Sometimes taking a step back from surfing for other pursuits can actually make you a better surfer.
It was a fishing line that saved my life. A wisp of monofilament thread, just a hairsbreadth in width, nearly invisible to the naked eye, about as insubstantial as physical objects get. Nevertheless, it was strong enough. When I reached out and felt that tiny bit of clear plastic thread, I grabbed hold and wouldn’t let go. The line and the rod it was attached to pulled me up from a dark and unpleasant place. I held on tightly and the line hauled me toward a light—a bright, shining future full of vibrancy, promise and renewed life.
Wait, shoot, sorry about that. I meant to say a fishing line saved my “surfing life,” not my, you know, life life. Although, to be honest, for quite awhile I’d had trouble telling the two apart. That was sort of the problem, actually.
Surfing had taken up so much of my daily existence, it began setting the tone for pretty much every facet of my being. If the waves were good and I had plenty of surf time, I was happy, (relatively) fulfilled, experienced a deep and anchored sense of purpose and just generally felt like myself. I’d skip up and down the beach like Pat O’Connell in “The Endless Summer II” when the waves were pumping, even.

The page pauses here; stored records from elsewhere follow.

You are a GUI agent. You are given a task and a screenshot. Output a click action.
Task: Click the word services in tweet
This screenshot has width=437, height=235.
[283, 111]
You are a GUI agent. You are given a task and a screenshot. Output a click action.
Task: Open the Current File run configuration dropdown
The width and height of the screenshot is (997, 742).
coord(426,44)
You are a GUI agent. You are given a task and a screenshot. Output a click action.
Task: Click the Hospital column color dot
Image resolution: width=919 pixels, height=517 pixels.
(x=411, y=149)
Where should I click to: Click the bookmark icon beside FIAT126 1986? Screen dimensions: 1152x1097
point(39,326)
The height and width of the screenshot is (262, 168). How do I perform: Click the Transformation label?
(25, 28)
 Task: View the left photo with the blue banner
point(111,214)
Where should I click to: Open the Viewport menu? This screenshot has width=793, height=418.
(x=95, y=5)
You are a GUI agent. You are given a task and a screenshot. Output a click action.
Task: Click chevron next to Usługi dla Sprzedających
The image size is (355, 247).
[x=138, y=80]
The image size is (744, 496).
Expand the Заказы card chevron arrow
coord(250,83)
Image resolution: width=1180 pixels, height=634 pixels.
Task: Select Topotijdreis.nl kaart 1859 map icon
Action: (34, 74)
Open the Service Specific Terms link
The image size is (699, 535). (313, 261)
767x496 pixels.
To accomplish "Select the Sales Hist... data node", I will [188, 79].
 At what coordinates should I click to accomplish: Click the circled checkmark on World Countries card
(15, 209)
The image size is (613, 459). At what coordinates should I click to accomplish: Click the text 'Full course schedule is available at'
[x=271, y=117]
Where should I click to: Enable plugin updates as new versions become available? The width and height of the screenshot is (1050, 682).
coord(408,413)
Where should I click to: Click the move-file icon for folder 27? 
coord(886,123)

But if, and when, the surf was bad or I just couldn’t surf for one reason or another, I’d become listless, irritable, bored, deeply dissatisfied, concerned that my performance level was slipping, envious of surfers in other places who enjoyed more consistent or higher-quality waves. My wife would become justifiably annoyed with my moping. In other words, I behaved like a typical hardcore surfer, if one who was unusually dedicated to the pursuit—plus, working at SURFER, it was kind of my job to surf a whole bunch and to think about it all the time.
この記事は Surfer の Volume 59, Issue 8 版に掲載されています。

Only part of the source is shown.